### [PROBLEM STATEMENT]
Among the entries below, find the lines with the word "computer" and copy them.

### [Stored data entries]
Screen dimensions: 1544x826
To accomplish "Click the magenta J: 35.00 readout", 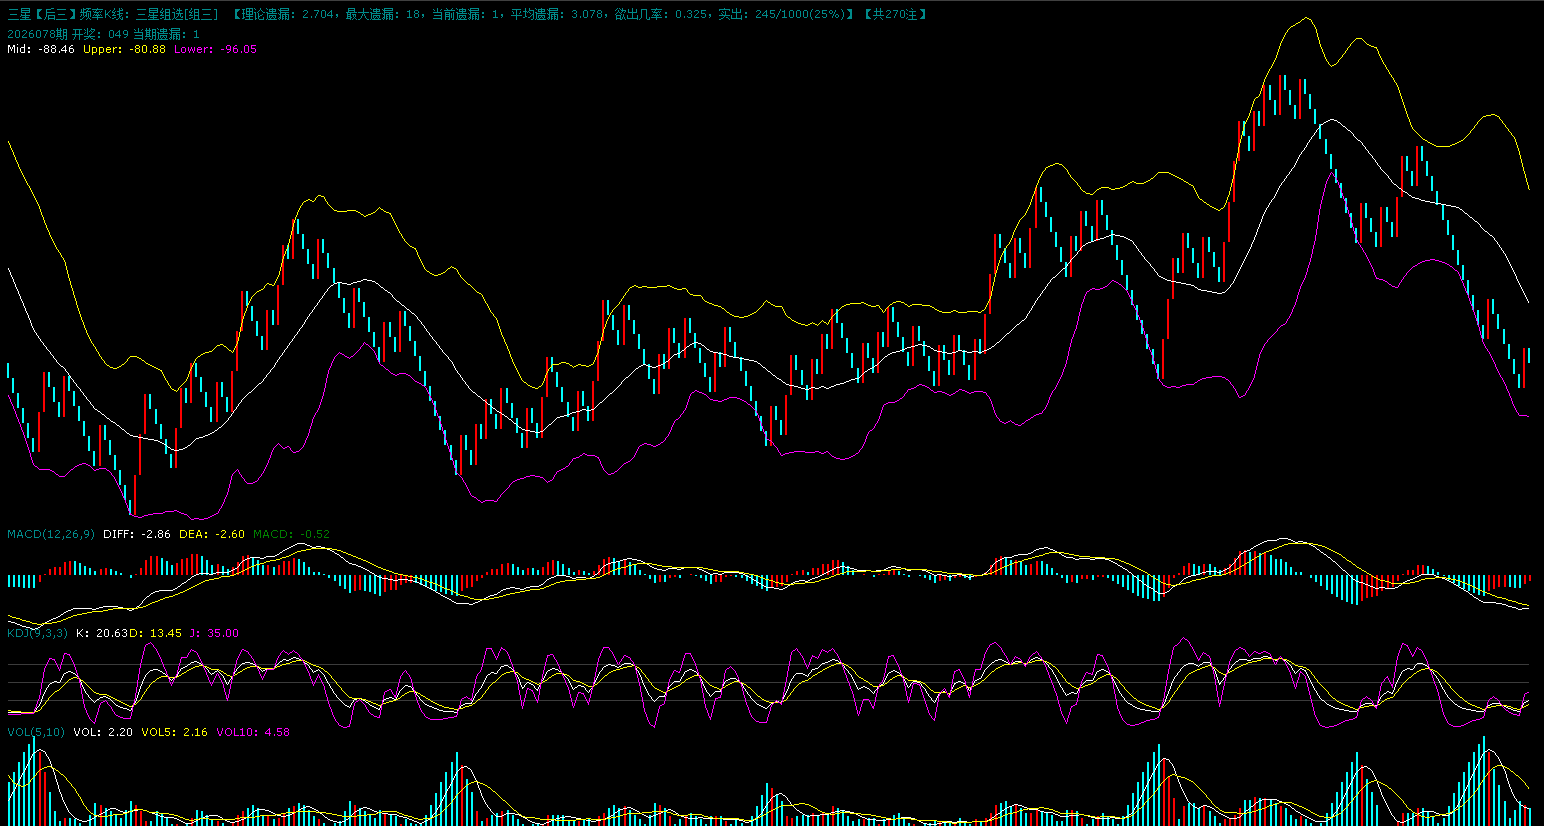I will 214,633.
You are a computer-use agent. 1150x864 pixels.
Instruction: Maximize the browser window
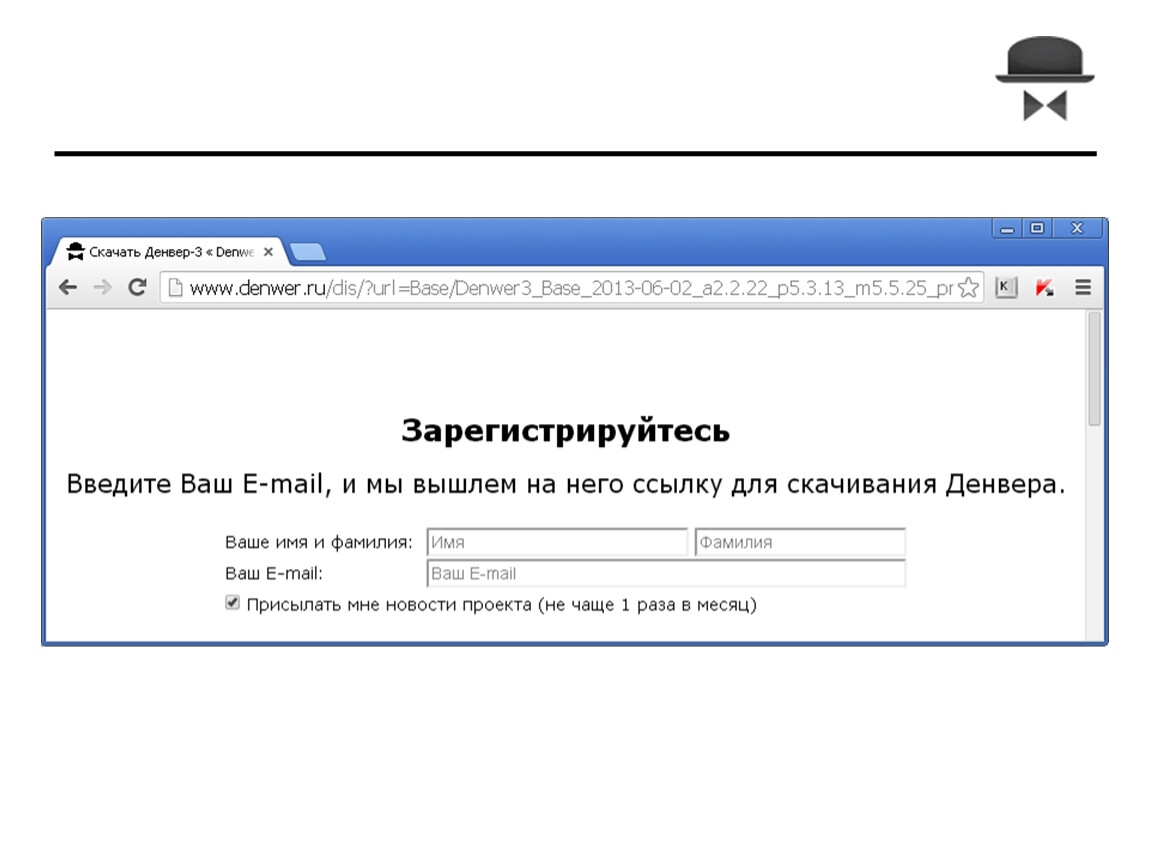pyautogui.click(x=1037, y=228)
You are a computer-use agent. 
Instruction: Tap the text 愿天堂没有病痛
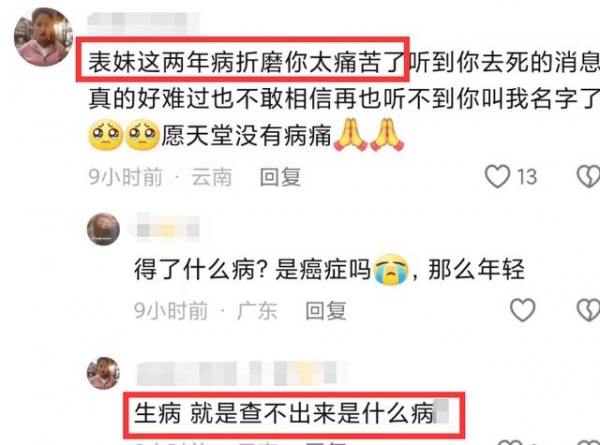246,135
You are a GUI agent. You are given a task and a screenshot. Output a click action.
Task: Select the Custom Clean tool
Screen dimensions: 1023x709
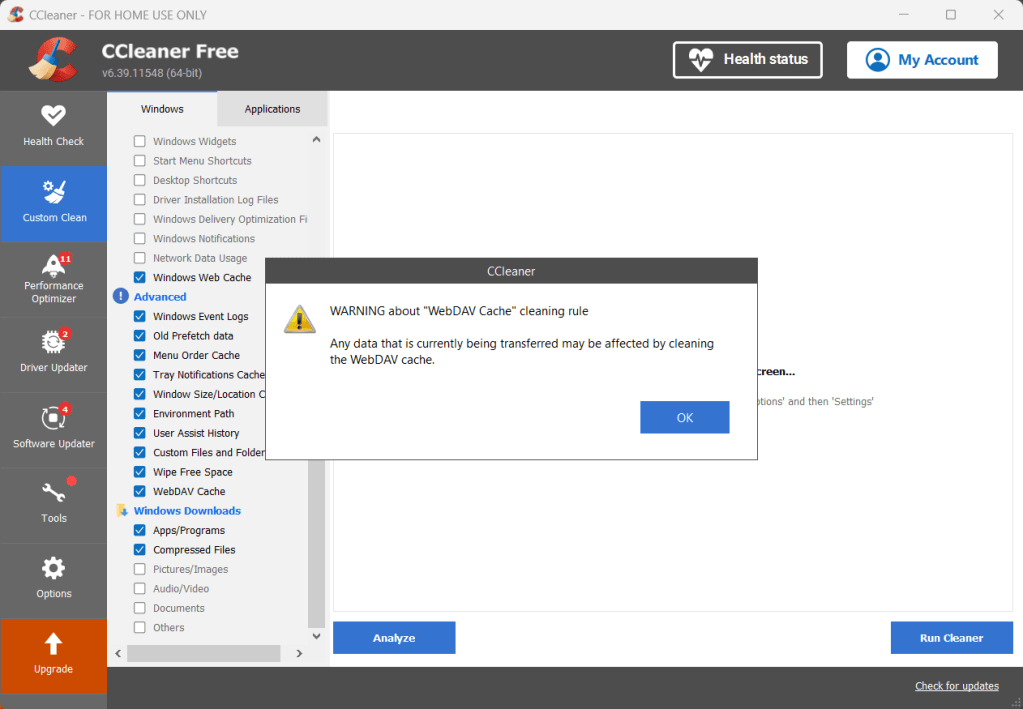pos(53,203)
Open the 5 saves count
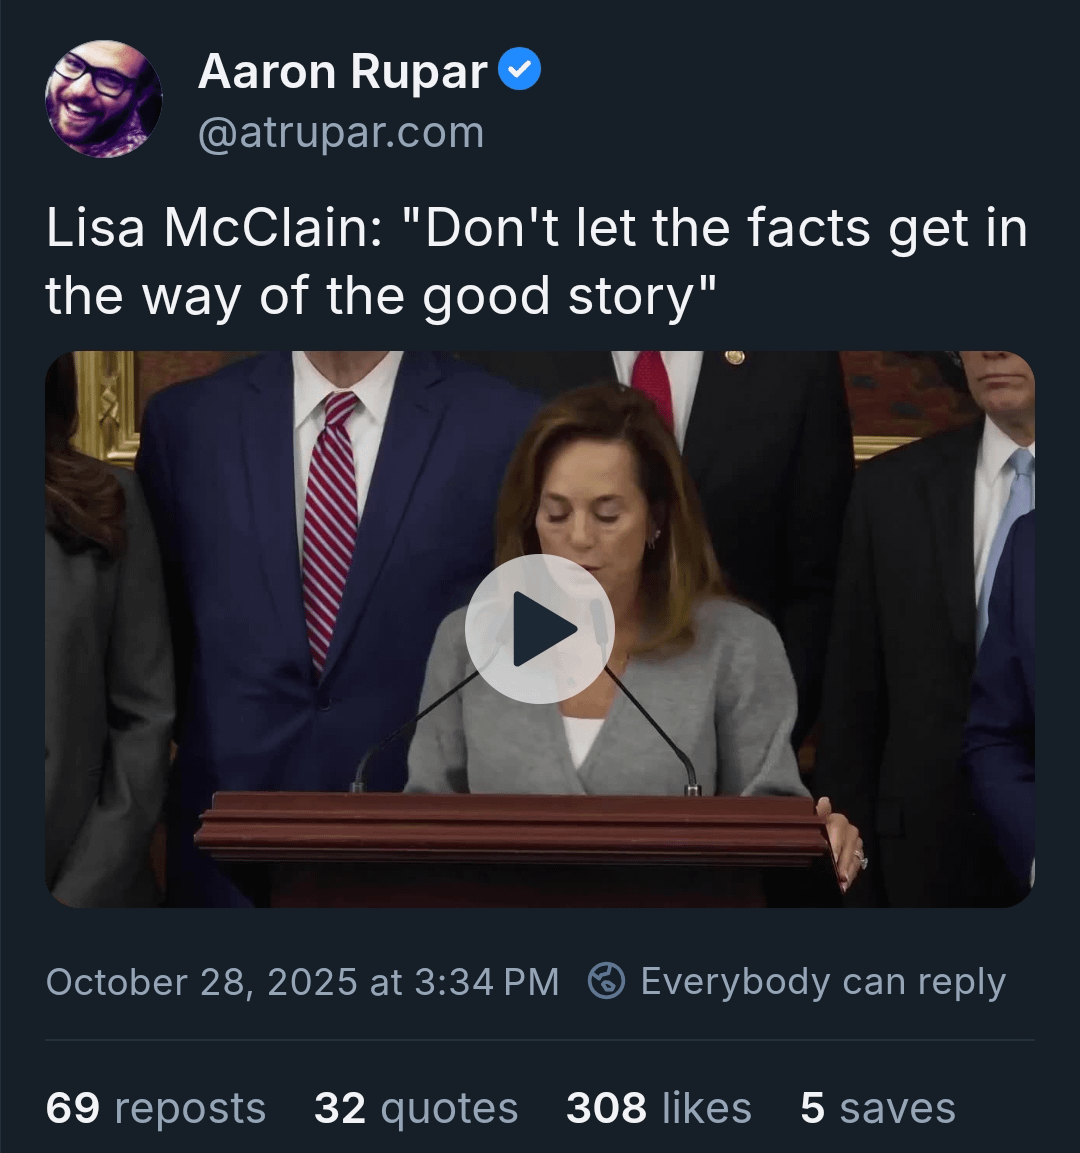The image size is (1080, 1153). (877, 1108)
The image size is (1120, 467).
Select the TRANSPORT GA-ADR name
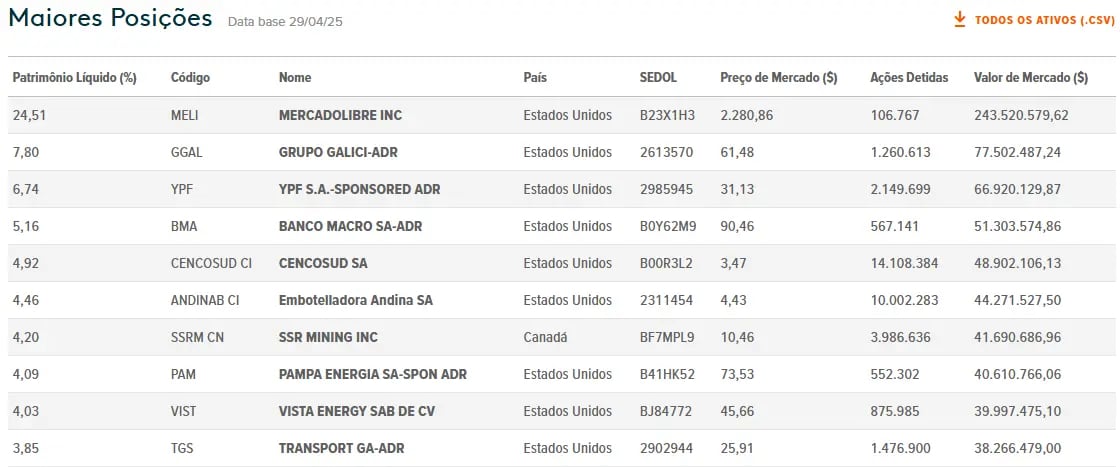coord(341,448)
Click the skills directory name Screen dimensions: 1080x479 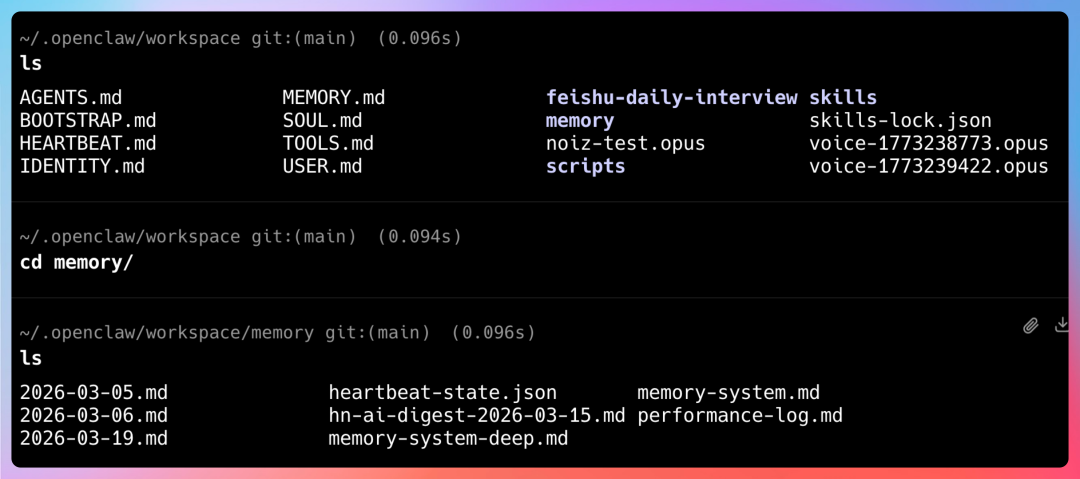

### [EXERCISE RESULT]
You are a computer-use agent. 1150x864 pixels.
You are a computer-use agent. 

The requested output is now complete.